Abbiamo visto Sputnik, il film di fantascienza russo diretto dall’esordiente Egor Abramenko, già autore dell’acclamato corto Passenger, da cui questa pellicola trae spunto, espandendone la storia.
Nel cast troviamo Fedor Bondarchuk – regista in Attraction e Attraction 2, nella parte del Compagno Semiradov, Pyotr Fyodorov nei panni cosmonauta Konstantin Veshnyakov e Oksana Akinshina in quelli della neurofisiologa Tatyana Klimova.
Il film è ambientato nell’anno 1983, in una Unione Sovietica ancora avvolta da una impenetrabile “Cortina di Ferro”. Questa la sinossi ufficiale: Il solo sopravvissuto di un enigmatico incidente con una navicella spaziale non è tornato a casa da solo, a nascondersi nel suo corpo è una creatura pericolosa. La sua unica speranza: una dottoressa pronta a fare tutto il necessario per salvare il suo paziente.
Una sensazione del genere lo spettatore, amante dello sci fi più classico, può averla avuta guardando il trailer di Sputnik che, così come confezionato, può far pensare all’ennesimo film “figlio di Alien”. Certamente qui il mostro ricorda molto lo xenomorfo protagonista del cult movie di Ridley Scott, ma sorprendentemente il regista Egor Abramenko e gli sceneggiatori Andrey Zolotarev e Oleg Malovichko, questi ultimi già visti all’opera in Attraction, sono riusciti a creare in Sputnik il giusto connubio tra l’intrattenimento hollywoodiano e la tradizione russa, donandoci un thriller essenziale, secco e magistralmente strutturato, con un contenuto proprio, nonostante la presenza di diversi elementi già visti più volte in film di genere.
La tensione è tenuta costantemente alta, anche se il focus della storia non si sofferma solo sull’aspetto spaventoso del mostro, prestando maggiore attenzione al dramma dei personaggi principali e allo studio del rapporto tra il cosmonauta e l’organismo alieno ospitato all’interno del proprio corpo, un rapporto, caratterizzato da una forma di simbiosi, certamente intimo e assai sofferto.
La cinematografia fantascientifica russa di questi ultimi anni ci ha proposto dei film spesso visivamente molto accattivanti, ma che peccavano di marcate ingenuità, con storie alla base talvolta banali, conditi di cliché più volte usati, i quali scimmiottavano perlopiù i grandi blockbuster occidentali.
Il nucleo di una minuziosa narrazione punta tutto sulla neurofisiologa – interpretata da una sorprendente Oksana Akinshina – che, pur sembrando fredda e distaccata, riesce empaticamente a trasmettere nello spettatore il disagio da Lei sofferto e, nel contempo, la forza e il coraggio con cui affronta una situazione assolutamente complessa e pericolosa.
Nessuno è come vuol sembrare di essere: chi è l’alieno?
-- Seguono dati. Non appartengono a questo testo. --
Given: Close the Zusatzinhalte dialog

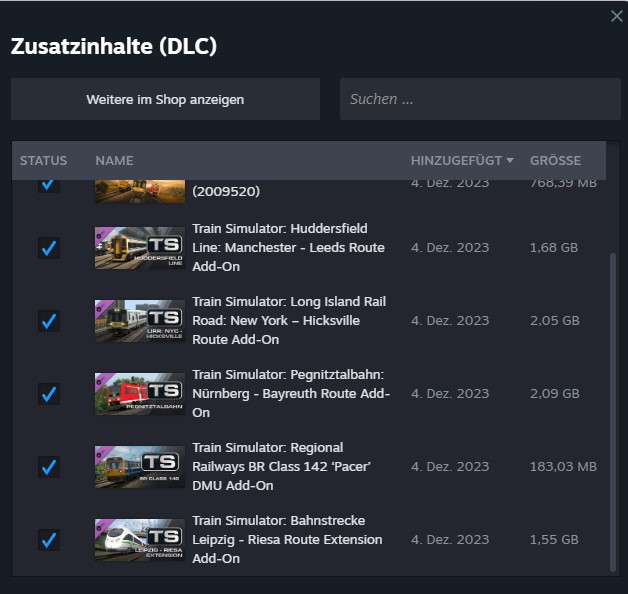Looking at the screenshot, I should pos(616,16).
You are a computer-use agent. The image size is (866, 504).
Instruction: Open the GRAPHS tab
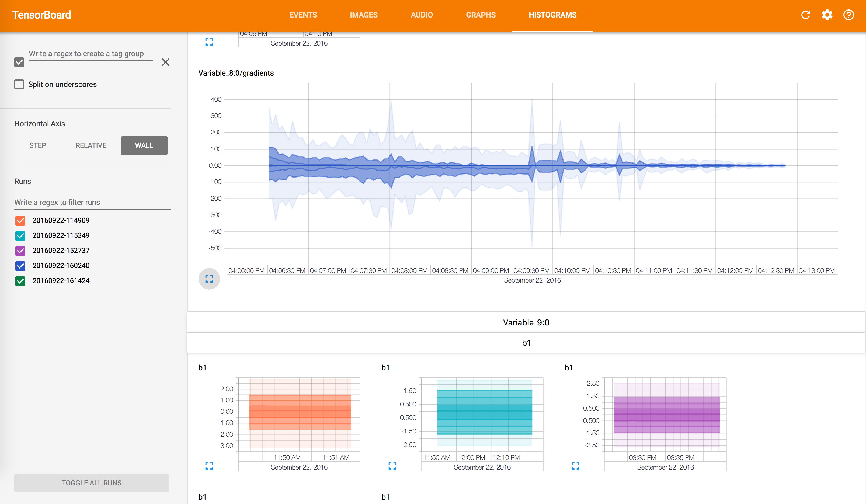coord(480,15)
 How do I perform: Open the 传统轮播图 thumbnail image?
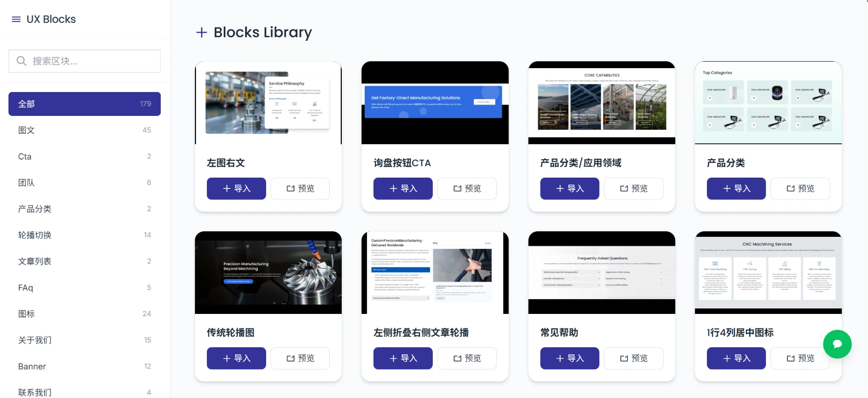click(268, 273)
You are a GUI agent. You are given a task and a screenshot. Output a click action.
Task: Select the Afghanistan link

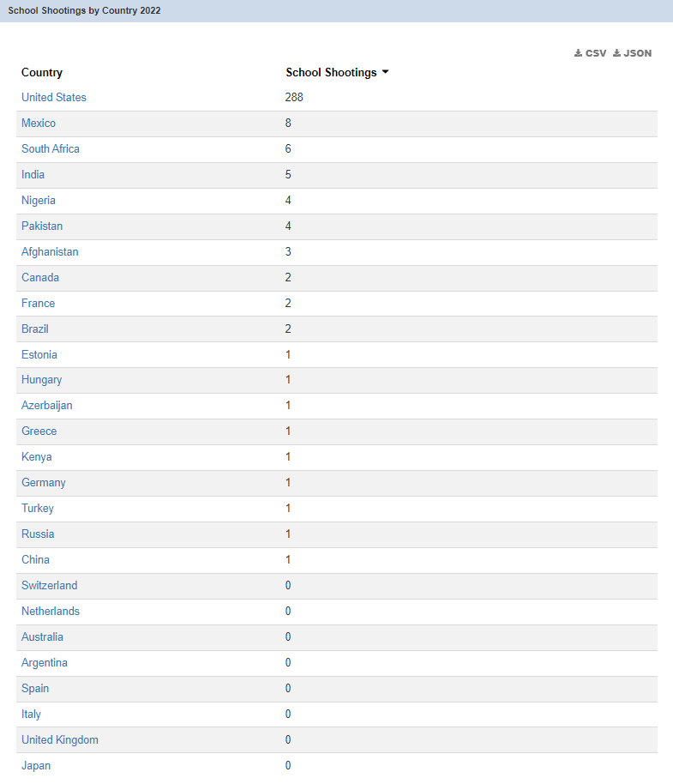click(50, 252)

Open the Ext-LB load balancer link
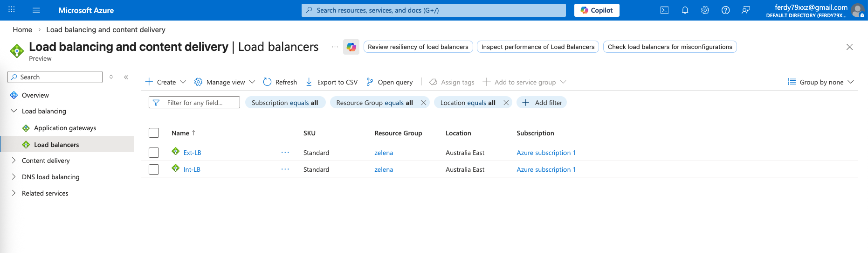pyautogui.click(x=192, y=153)
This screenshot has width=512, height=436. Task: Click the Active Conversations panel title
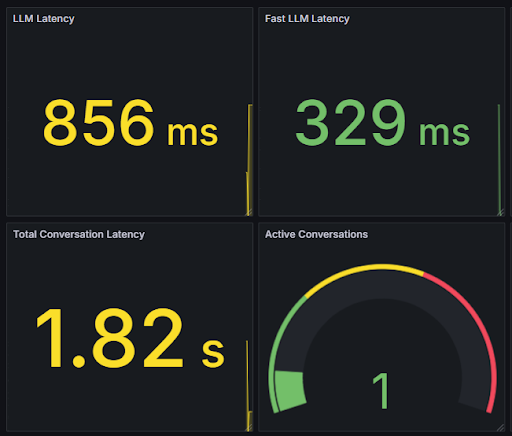[316, 235]
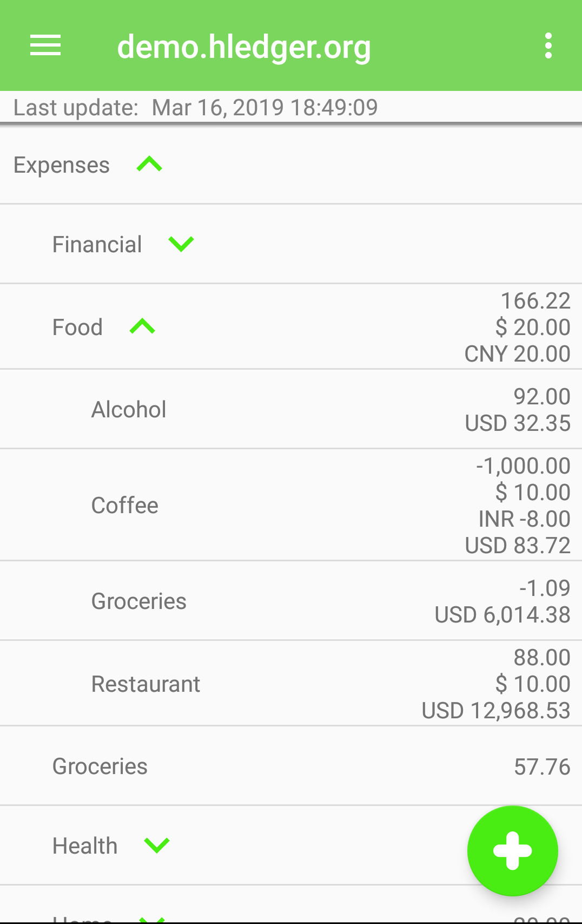Screen dimensions: 582x924
Task: Collapse the Food account group
Action: pyautogui.click(x=143, y=326)
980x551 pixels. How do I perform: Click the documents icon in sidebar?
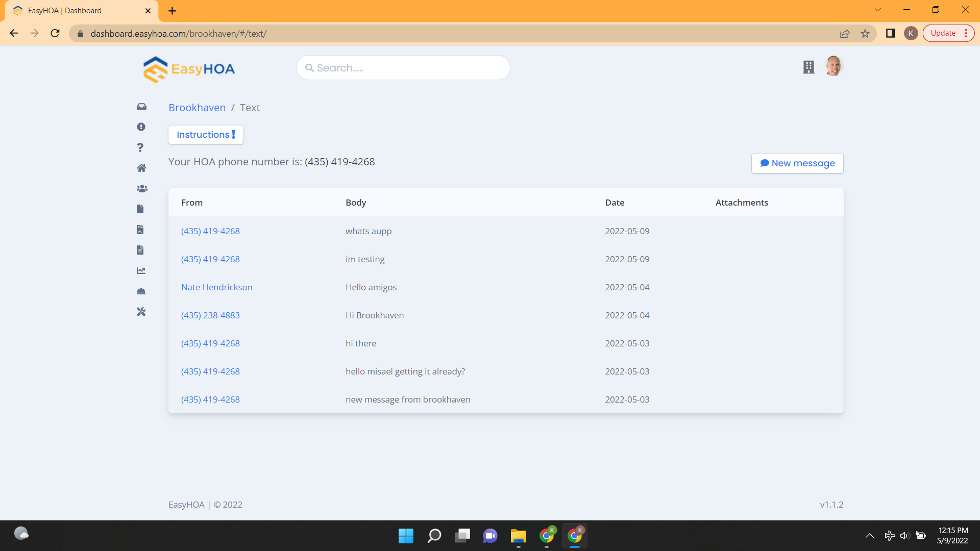(x=141, y=209)
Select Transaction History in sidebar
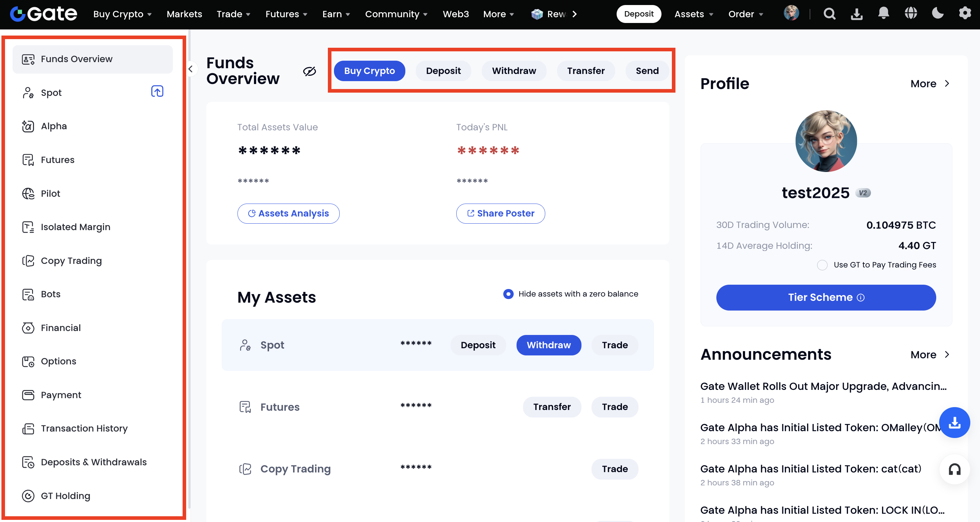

Forse una malefica presenza esterna, non del tutto estranea a noi umani… una oscura parte di noi stessi? Chi è il vero mostro?
Minuziosa appare la ricostruzione dei luoghi e del periodo storico in cui il film è ambientato, dove l’Unione Sovietica è controllata da un assoluto potere politico e militare.
In conclusione, nonostante un budget contenuto che supera di poco i 2.000.000 di Euro e diverse sensazioni di déjà vu, Sputnik può essere definito un buon film di fantascienza, realizzato con scrupolosa cura e dove ogni dettaglio è stato studiato attentamente.